### [DESCRIPCIÓN DE LA TAREA]
Copia sin cambios el pasaje del texto sobre Edgar Cortés que comienza con las palabras que contienen "Por: Jorge Peñuela" y termina con "cuidar lo otorgado.)".

Por: Jorge Peñuela
Fecha: marzo 22, 2011
Edgar Cortés: versiones de realidad
Sin desconocer que los artistas colombianos tienen razón cuando demandan al Ministerio de Cultura que los nacionales tengamos los mismos derechos que tienen los extranjeros
en nuestro territorio, en verdad es patética plantear una discusión aún centrada en los despojos del cual son víctimas las regiones por parte de esa ficción que es la nación bogotana, o en torno a las estadísticas de los Salones más taquilleros de la historia de Colombia, o en la difusión perversa del chisme publicitario de que este Salón fue el más costoso de toda nuestra historia, (para que los ingenuos infieran que el Estado invierte copiosamente en la formación cultural de sus ciudadanas y ciudadanos, cuando sabemos que sus intereses no son sólo otros, sino también contrarios a los propósitos de la cultura, el cuidar lo otorgado.)

### [SECCIÓN DE DATOS]

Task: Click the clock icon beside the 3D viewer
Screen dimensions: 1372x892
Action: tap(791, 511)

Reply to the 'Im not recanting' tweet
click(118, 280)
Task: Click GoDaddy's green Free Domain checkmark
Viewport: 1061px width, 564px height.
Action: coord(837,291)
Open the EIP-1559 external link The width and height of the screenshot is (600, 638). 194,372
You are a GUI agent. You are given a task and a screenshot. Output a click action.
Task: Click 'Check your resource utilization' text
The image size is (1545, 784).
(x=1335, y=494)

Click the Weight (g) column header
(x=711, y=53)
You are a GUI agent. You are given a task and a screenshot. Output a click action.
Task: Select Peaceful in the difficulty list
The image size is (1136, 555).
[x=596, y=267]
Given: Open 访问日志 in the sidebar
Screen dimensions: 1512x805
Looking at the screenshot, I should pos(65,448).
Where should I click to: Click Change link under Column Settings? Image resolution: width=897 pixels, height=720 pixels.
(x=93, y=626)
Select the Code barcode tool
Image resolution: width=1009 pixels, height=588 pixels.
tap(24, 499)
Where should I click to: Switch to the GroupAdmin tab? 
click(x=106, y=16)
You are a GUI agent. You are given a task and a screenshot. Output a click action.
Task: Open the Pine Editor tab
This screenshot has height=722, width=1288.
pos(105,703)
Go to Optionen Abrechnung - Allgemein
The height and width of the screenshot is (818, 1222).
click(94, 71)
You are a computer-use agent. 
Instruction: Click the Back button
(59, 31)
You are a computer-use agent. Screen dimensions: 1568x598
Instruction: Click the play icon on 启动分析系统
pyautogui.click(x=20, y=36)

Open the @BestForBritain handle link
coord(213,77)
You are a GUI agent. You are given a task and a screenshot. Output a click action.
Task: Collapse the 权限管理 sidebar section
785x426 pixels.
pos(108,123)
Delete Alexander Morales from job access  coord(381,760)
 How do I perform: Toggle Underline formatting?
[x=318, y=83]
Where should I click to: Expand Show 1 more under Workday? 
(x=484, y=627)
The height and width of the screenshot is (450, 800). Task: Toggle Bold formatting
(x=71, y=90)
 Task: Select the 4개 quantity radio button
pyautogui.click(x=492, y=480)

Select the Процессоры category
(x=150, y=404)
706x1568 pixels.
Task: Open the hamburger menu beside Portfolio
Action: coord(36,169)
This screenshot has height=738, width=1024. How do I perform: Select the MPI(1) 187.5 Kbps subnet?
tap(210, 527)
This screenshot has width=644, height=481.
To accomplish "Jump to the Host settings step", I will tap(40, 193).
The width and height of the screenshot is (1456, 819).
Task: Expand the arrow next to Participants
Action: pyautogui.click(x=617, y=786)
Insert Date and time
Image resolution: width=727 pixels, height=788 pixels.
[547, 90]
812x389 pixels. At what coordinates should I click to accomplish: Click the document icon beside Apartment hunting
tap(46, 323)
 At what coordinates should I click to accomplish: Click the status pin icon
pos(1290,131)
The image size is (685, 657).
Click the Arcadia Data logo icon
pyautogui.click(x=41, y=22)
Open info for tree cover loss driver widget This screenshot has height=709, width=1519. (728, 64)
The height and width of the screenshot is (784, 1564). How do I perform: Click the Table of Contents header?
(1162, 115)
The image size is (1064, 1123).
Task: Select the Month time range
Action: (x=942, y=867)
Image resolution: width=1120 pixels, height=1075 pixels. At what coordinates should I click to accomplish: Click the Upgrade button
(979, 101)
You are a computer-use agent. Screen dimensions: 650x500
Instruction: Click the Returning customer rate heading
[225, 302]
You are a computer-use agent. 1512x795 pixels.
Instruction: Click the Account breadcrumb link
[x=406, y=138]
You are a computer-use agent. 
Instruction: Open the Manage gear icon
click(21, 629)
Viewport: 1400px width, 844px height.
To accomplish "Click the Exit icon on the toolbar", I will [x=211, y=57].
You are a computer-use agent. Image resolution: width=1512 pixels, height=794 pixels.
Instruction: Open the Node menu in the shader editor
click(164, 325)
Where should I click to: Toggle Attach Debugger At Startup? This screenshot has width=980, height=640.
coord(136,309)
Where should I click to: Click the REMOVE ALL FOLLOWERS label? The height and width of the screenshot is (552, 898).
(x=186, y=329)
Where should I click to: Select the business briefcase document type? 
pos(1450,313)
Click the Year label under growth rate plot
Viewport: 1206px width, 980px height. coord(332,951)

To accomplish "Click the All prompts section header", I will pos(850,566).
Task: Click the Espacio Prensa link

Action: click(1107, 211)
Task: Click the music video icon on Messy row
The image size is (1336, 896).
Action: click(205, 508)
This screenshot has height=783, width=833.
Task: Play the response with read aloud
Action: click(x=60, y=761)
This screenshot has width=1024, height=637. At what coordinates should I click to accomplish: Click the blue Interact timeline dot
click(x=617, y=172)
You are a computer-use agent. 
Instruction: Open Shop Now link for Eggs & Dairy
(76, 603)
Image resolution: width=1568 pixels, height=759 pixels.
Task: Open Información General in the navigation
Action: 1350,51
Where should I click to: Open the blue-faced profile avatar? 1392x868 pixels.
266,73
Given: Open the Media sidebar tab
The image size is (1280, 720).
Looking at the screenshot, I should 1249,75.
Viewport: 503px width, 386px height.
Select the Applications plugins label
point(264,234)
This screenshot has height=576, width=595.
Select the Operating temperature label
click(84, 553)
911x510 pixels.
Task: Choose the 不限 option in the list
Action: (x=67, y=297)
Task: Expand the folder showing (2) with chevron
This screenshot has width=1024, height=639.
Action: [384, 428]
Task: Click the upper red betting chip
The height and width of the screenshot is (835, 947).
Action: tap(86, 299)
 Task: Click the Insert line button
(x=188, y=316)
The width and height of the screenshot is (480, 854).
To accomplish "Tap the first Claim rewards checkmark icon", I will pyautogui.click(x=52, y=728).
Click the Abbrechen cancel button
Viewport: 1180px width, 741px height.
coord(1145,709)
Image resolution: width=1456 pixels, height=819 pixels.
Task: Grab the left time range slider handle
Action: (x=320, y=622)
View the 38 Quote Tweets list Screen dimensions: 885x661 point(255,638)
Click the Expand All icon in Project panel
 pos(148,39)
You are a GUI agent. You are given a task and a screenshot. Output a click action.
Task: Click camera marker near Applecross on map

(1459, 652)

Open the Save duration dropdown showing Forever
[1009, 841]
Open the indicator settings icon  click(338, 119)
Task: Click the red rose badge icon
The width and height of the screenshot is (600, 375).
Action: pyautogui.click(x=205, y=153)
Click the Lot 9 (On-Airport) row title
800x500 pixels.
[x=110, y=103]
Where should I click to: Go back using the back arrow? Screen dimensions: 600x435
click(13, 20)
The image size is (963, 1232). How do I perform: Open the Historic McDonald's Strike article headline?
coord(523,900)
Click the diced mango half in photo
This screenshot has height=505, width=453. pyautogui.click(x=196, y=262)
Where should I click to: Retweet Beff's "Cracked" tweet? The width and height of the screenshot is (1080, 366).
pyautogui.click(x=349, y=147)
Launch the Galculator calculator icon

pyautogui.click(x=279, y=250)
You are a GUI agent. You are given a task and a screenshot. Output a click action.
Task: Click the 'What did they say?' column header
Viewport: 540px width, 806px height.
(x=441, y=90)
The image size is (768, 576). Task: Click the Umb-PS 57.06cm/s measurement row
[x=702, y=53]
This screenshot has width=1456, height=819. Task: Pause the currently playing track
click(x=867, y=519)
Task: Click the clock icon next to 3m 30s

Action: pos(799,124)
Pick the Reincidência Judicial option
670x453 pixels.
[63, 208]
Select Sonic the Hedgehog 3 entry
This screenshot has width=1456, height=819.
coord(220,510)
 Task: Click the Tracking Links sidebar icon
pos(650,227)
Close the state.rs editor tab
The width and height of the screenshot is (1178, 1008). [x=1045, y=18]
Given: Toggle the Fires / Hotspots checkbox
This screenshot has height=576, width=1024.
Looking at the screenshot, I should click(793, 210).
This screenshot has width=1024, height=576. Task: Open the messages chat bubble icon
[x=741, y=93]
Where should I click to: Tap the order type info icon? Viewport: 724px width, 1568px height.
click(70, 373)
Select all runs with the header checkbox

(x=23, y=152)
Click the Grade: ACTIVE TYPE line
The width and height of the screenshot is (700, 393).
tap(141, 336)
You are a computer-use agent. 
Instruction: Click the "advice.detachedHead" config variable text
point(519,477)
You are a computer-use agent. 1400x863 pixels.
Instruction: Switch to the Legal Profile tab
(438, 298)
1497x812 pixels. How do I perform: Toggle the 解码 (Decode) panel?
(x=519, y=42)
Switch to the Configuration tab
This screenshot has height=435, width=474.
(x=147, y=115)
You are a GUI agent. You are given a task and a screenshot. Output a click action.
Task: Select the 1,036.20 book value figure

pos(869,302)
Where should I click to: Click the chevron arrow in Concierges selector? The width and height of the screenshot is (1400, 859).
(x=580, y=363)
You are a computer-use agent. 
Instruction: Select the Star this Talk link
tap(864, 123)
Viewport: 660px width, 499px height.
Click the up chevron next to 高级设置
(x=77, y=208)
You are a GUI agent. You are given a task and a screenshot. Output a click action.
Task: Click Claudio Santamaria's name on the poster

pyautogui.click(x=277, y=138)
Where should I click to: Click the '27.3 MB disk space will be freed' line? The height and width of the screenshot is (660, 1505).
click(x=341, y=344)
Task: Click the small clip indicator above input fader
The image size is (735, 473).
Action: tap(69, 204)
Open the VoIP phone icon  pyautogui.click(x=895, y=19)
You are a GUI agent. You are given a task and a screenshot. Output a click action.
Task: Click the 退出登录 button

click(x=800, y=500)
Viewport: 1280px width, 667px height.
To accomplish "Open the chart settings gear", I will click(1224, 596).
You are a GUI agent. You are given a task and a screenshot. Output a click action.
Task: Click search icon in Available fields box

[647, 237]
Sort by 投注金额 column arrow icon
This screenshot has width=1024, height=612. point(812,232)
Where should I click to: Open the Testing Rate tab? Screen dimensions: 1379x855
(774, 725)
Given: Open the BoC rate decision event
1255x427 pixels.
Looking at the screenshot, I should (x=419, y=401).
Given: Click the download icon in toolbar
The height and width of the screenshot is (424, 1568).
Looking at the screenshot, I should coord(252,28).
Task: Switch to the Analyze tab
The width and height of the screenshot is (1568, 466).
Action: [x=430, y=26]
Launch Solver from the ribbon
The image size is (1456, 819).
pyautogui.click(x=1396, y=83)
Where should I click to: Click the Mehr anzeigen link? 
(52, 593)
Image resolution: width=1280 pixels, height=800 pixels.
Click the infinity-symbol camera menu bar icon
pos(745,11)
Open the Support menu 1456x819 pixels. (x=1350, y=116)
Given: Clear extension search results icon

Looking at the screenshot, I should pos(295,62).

### [RESPUESTA FINAL]
Por: Jorge Peñuela
Fecha: marzo 22, 2011
Edgar Cortés: versiones de realidad
Sin desconocer que los artistas colombianos tienen razón cuando demandan al Ministerio de Cultura que los nacionales tengamos los mismos derechos que tienen los extranjeros
en nuestro territorio, en verdad es patética plantear una discusión aún centrada en los despojos del cual son víctimas las regiones por parte de esa ficción que es la nación bogotana, o en torno a las estadísticas de los Salones más taquilleros de la historia de Colombia, o en la difusión perversa del chisme publicitario de que este Salón fue el más costoso de toda nuestra historia, (para que los ingenuos infieran que el Estado invierte copiosamente en la formación cultural de sus ciudadanas y ciudadanos, cuando sabemos que sus intereses no son sólo otros, sino también contrarios a los propósitos de la cultura, el cuidar lo otorgado.)